Литмир - Электронная Библиотека
A
A

– Тогда я предлагаю тебе сделку. Я позволю тебе ловить рыбу в течение двух лет.

Она покачала головой.

– А как насчет Панчо, который одолжил мне эту лодку? Тина, который заварил дыру на дне, чтобы лодка не утонула? Грегорио, который сделал ему сети? Это уже не один человек.

– Они не твоей крови, – напомнило ей речное чудище.

– Верно, но они часть этой реки, а река – моя кровь. – Она насмешливо улыбнулась. – Ты сам это сказал. Я – Незаконнорожденная Дочь Волн. Может быть, это делает нас с тобой двоюродными братом и сестрой. В некотором роде семьей.

Речное чудище щелкнуло нижней челюстью в воздухе, но Орхидея только рассмеялась, совсем не как дама, грубо и дивно.

– Как насчет того, – сказала она, – что половину пойманного в сети я буду возвращать тебе?

– Ты можешь пообещать это от имени всех?

– Нет, только от своего. Если ты хочешь заключить сделку со всеми рыбаками, тебе придется показаться им.

Речное чудище издало змеиное шипение и еще некоторое время смотрело на Орхидею, пока их лодку мягко толкало течение реки Гуаяс. Чудище так устало от этого мира, от этих людей. Все, чего ему когда-либо хотелось, – уважения. И Орхидея здесь, потому что признаёт его.

– Договорились, – сказало речное чудище. Оно переползло обратно через борт лодки. Последним исчез под водой загнутый назад хвост.

Орхидея поплыла обратно к берегу и оставила лодку Панчо, привязав ее к пирсу рядом с остальными. На следующий день она рассказала ему о сделке и о том, что все они должны сделать то же самое. Конечно, ей никто не поверил, но Орхидея сдержала слово. С тех пор, сколько бы она ни поймала, половину она бросала обратно в воду. Когда местные жители увидели, что у этой девочки, недоростка, которую они называли невезучей, есть улов, они сами попытались заключить сделку с рекой. Кто-то убирал бутылки и банки с берега. Кто-то предлагал взамен истории и беседы. К концу сезона жара спáла, вернулась и рыба, и дожди.

Речное чудище никто никогда не видел, кроме Орхидеи, хотя ходили слухи, что его заметила парочка американских туристов, которые в своем веганском блоге публиковали снимки экзотической дикой природы. Но они выложили только размытый кадр.

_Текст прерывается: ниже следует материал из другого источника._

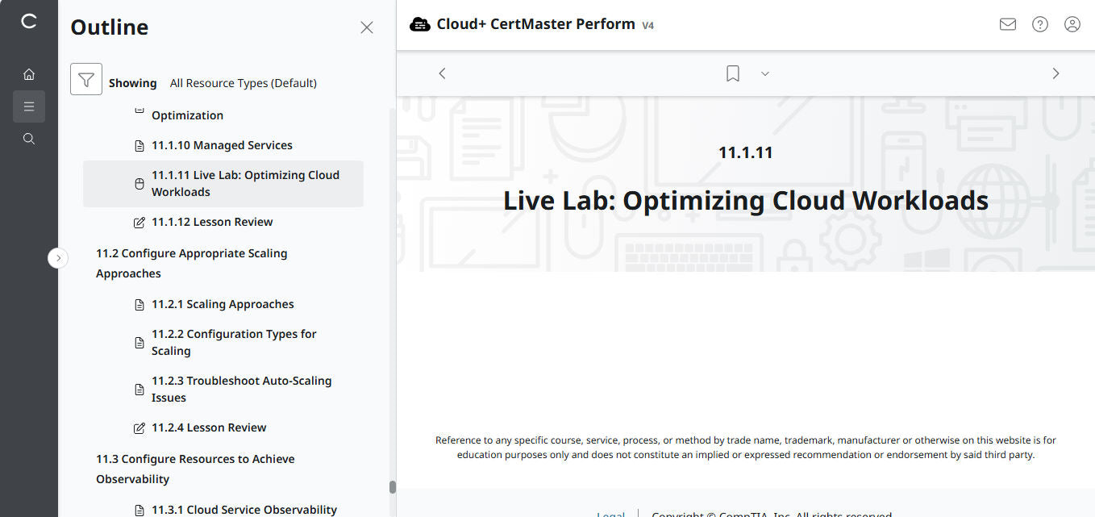Select the Outline menu icon in sidebar

coord(29,106)
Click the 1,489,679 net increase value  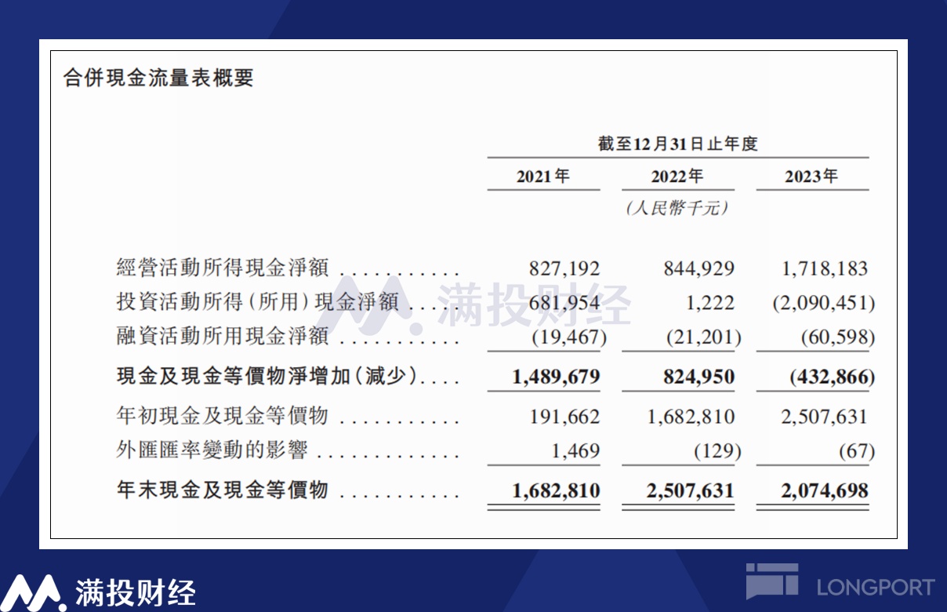pos(556,377)
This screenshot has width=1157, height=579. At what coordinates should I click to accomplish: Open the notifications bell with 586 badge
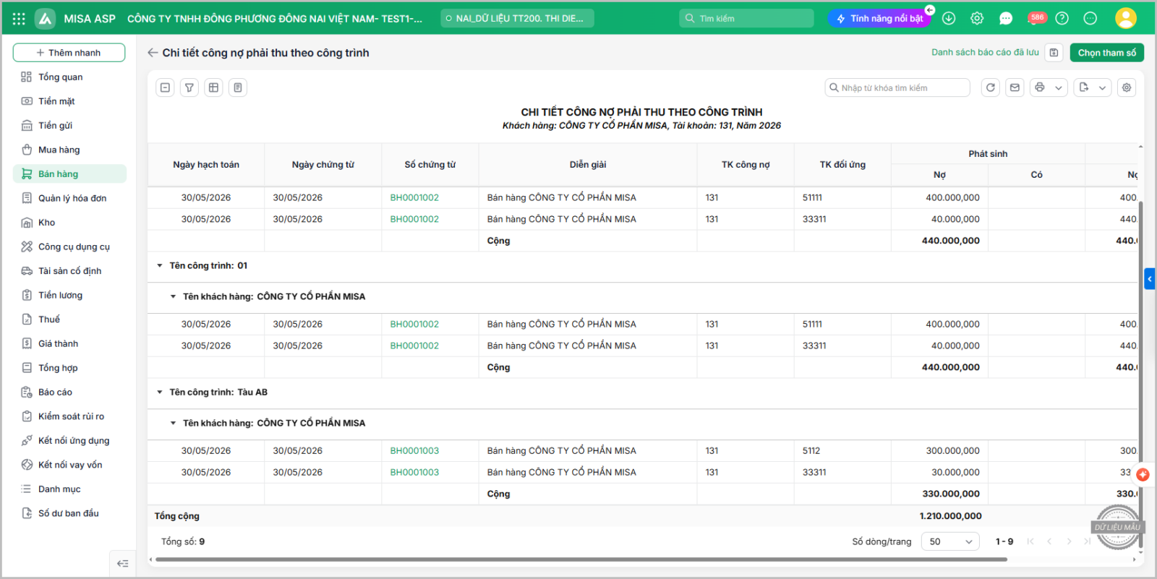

Древнее существо в день смерти Орхидеи почувствовало сигнал, переданный корнями земле и морю. И впервые за много веков речное чудище заплакало. Ведь они были в некотором роде семьей.

8. Обретение удачи

Орхидея вцепилась в подлокотники кресла и смотрела, как ее дети и внуки заполняют гостиную.

– Вы все опоздали, – сказала она грубым, как гравий, голосом.

– Мы пришли вовремя, – сказал Энрике, протискиваясь вперед. На его щеке еще виднелся отпечаток руки. Он сорвал с себя испорченный шелковый галстук и бросил его на пол. – Мы ждали снаружи несколько часов.

– Рики, – Феликс тихонько сжал плечо брата. – Теперь мы здесь.

– Abuelita[18], ты как дерево, – сказал Хуан Луис.

Близнец толкнул его локтем. Прищелкнув языком, Гастон театрально прошептал:

– Братан, нельзя же просто сказать, что бабушка – дерево.

– Но это так!

Один за другим они подходили к Орхидее. Обнимали ее. Целовали в щеку, в лоб. Сжимали грубые, морщинистые руки, покрытые крошечными веточками. Все, кроме Энрике, который пристально смотрел на огонь в камине. Когда он обернулся, в его зеленых глазах мерцали язычки пламени.

– Mamá Орхидея! – крикнула Пенелопа. Тринадцатилетняя, но еще совсем ребенок. Такой в ее возрасте Орхидея себе не могла позволить быть. Густые кудри заплетены в косы – и это делало ее на вид еще младше. Пенни подбежала к бабушке, опустилась рядом на пол и уткнулась лицом ей в колени. Орхидея закрыла глаза и глубоко вздохнула, нежно поглаживая плечи внучки.

– Мама сказала, что мы едем на твои похороны. Но ты все еще здесь. Ты на самом деле умираешь?

– Еще несколько часов нет.

Пенелопа подняла на нее широко раскрытые карие глаза с наивным беспокойством.

– Ты застряла?

– Когда я родилась, – начала Орхидея, – это было четырнадцатого мая, – я вышла только наполовину. Доктор и медсестра думали, что я умерла. Пока не достали меня в первые минуты после полуночи. Мать часто говорила мне, что из-за этого я всегда буду жить на переходе жизни. И смерть оказывается такой же. Так что да, Пенни. Думаю, я застряла. Я до конца ни здесь, ни там.

Тетя Сильвия налила себе немного вина и задумчиво кивнула. Ей нравилось давать рассказам матери рациональную интерпретацию.

– Скорее всего, это случилось из-за предлежания плечика, а может, из-за формы утробы твоей матери.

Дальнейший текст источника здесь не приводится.